Perhaps you've had the good fortune to work mainly in organisations with a high competency floor. Looking around, you may not see anyone who's 10x as productive as anyone else, but maybe you're ignoring that everyone is in the 90th percentile of the industry.
Once was part of a team where a mid level guy spent a year building/heavy maintenance of some catastrophe of a solution. They literally had the end users copy and pasting hundreds of commands from a generated excel sheet of a command per core (shudders). I spent ~2wks on a different architecture that was a massive improvement we abandoned their code base. He quit like 4 months later to join some faang. Granted that 2wks of work was on top of a distributed cloud infra that took me 6 months to build.
So yes, a skilled dev might skip entire months of work someone else would make.
What you seem to be describing is a companies skilled engineer designs something and passes down the spec. The guy making the spec is the 10x guy. For large projects it's even more pronounced. The article literally described someone who wasn't skilled they simply knew how to smooze the MBA's and a company with poor engineering leadership.
> a problem that the average developer can not solve, but a expert can solve?
Yes these exist. The rate at which they exist is grossly exaggerated. Every company likes to think that their problems are special snowflakes. Nothing could be further from the truth.

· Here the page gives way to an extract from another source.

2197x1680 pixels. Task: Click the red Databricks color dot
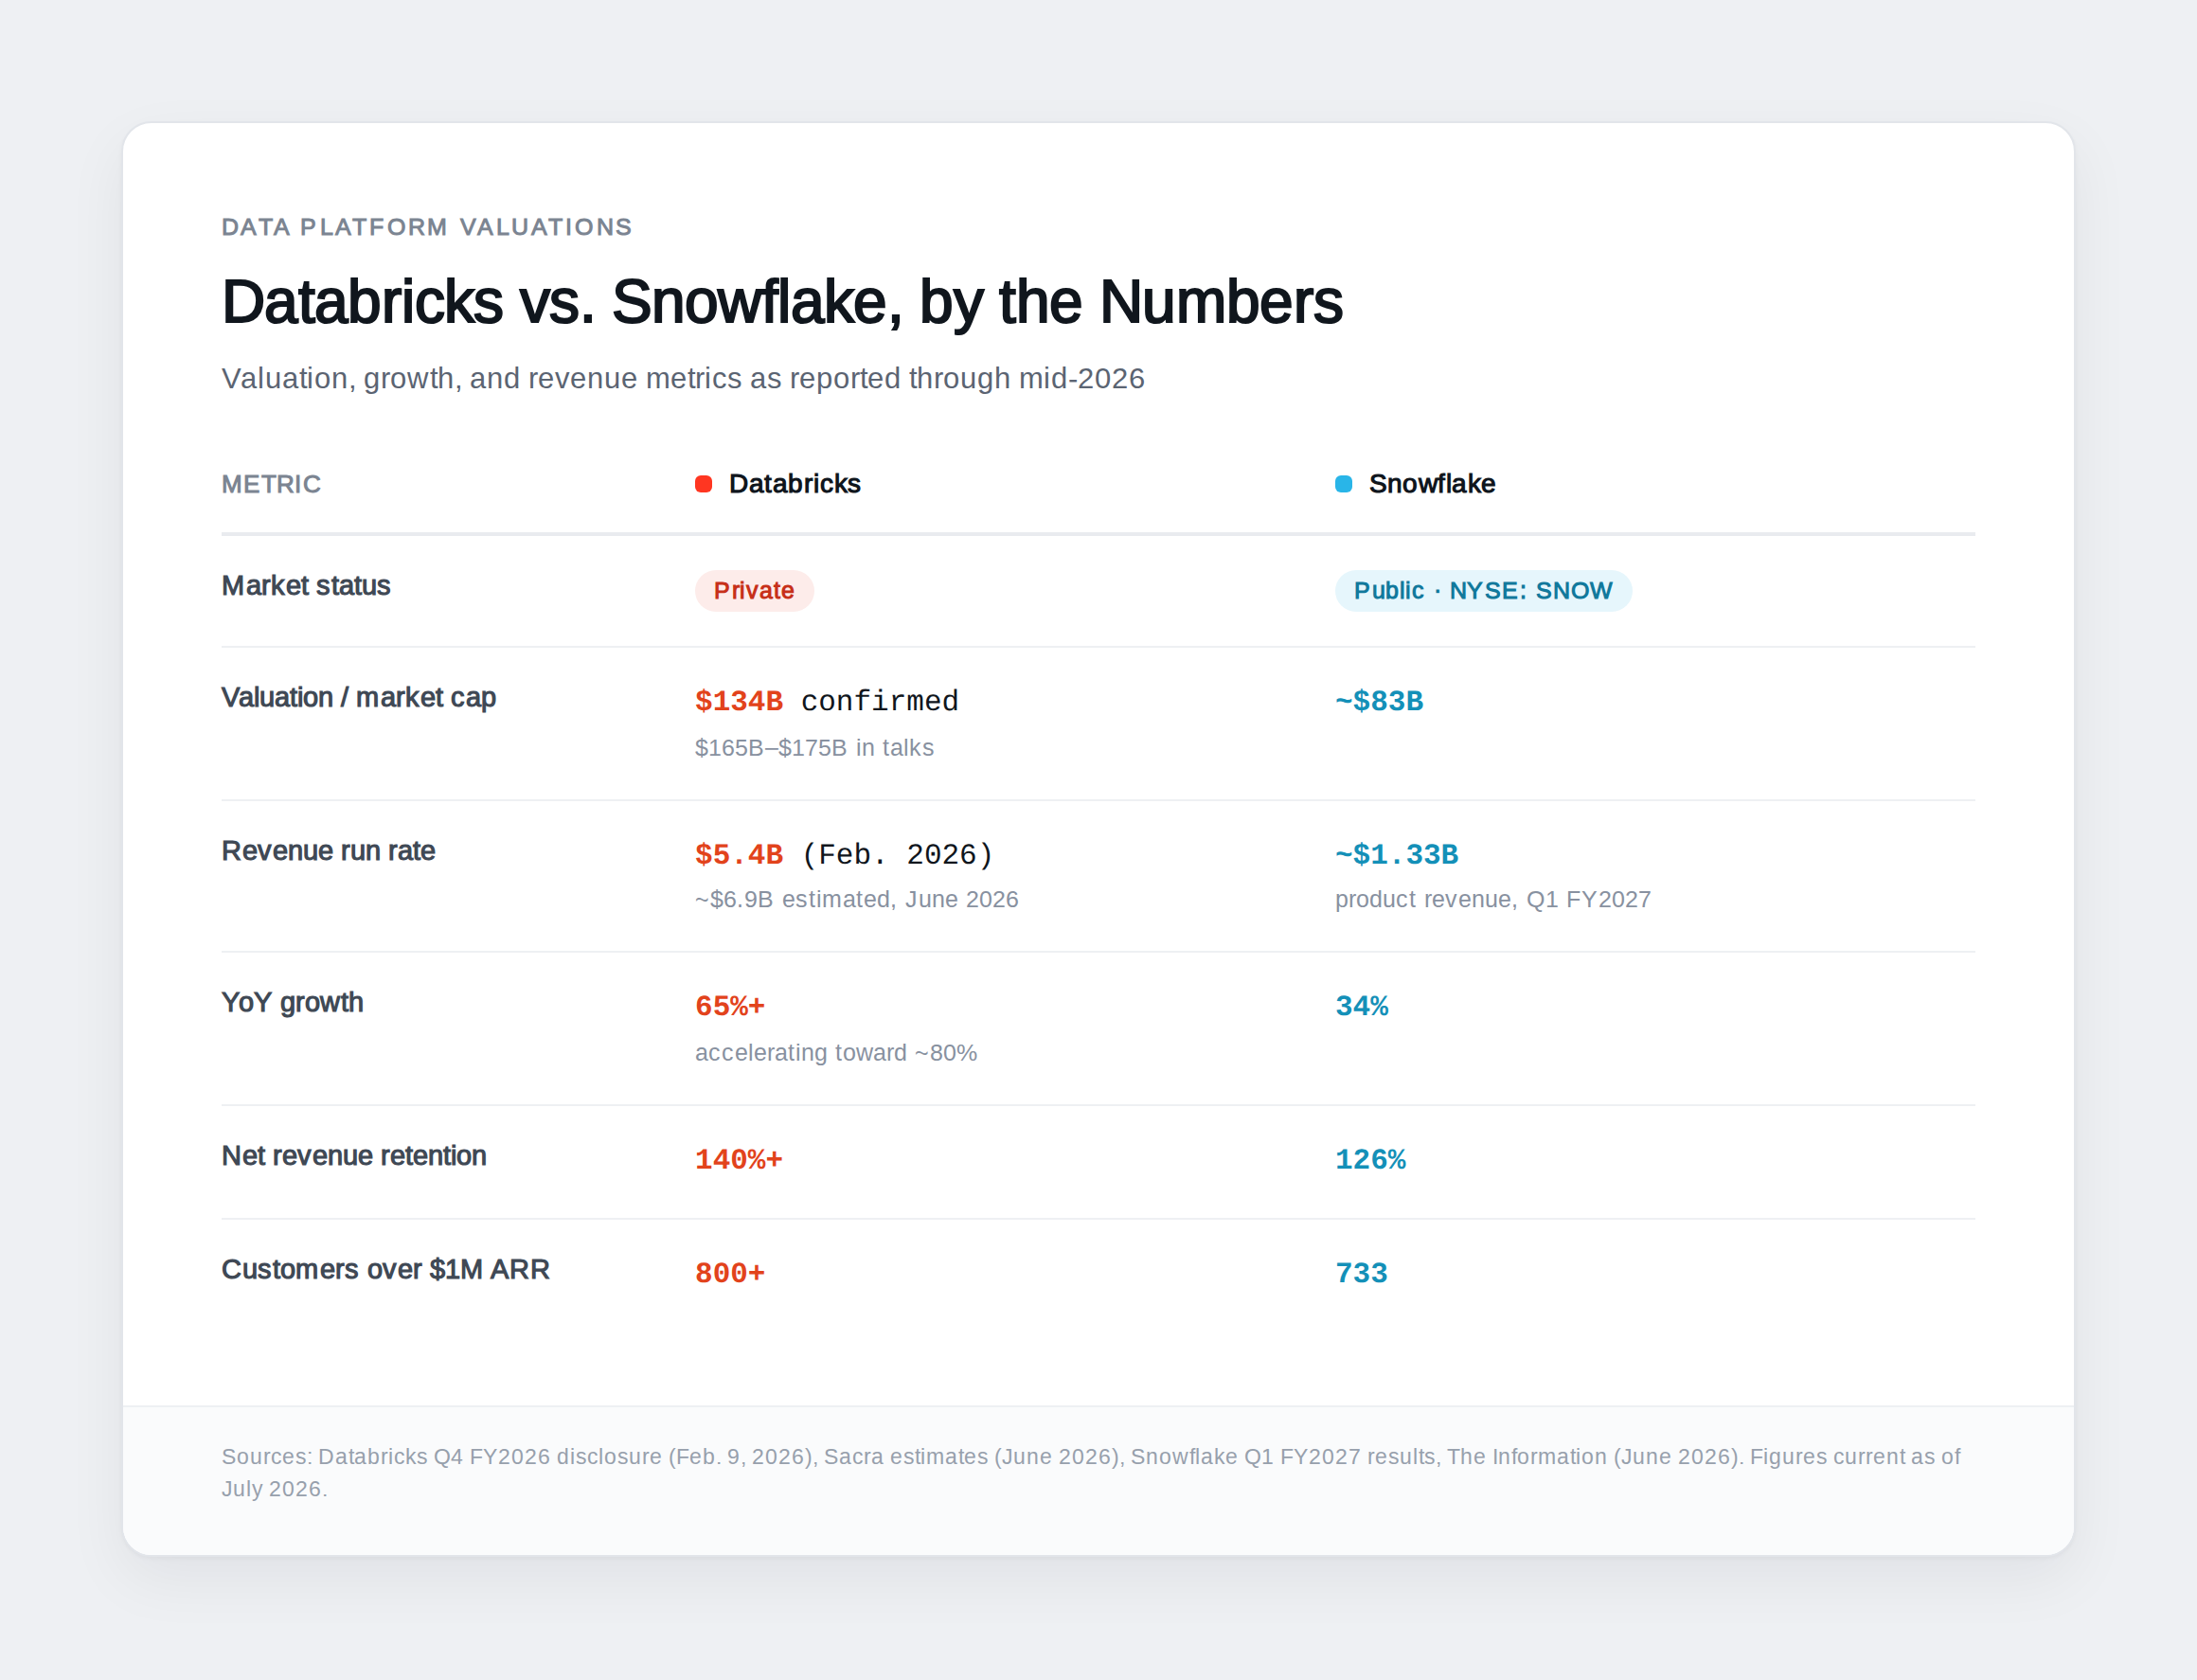(x=703, y=484)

In these discussions we try to solve for a 0.00001% problem by claiming it's common to encounter.
I think the myth/claim of a 10x developer is true but only relative to said rockstar engineer's immediate environment.
Put simply, the 10x developer is a 10x because they've spent ~10x more time immersed in the problem domain than the average developer.
What they do is more sleight-of-hand than Tony Stark engineering his way out of a terrorist cell. If 10x engineer takes a weekend to solve a problem that has stumped the team for a month, it's because he's collected the necessary context to solve the problem over the course of their long career; doesn't mean the answer didn't need to be synthesized, but they already had the raw materials in their cupboard. They have a giants' shoulder to stand on because they bothered climbing. They didn't derive anything from first principles; no one prototyped an Iron Man suit from scrap contraband.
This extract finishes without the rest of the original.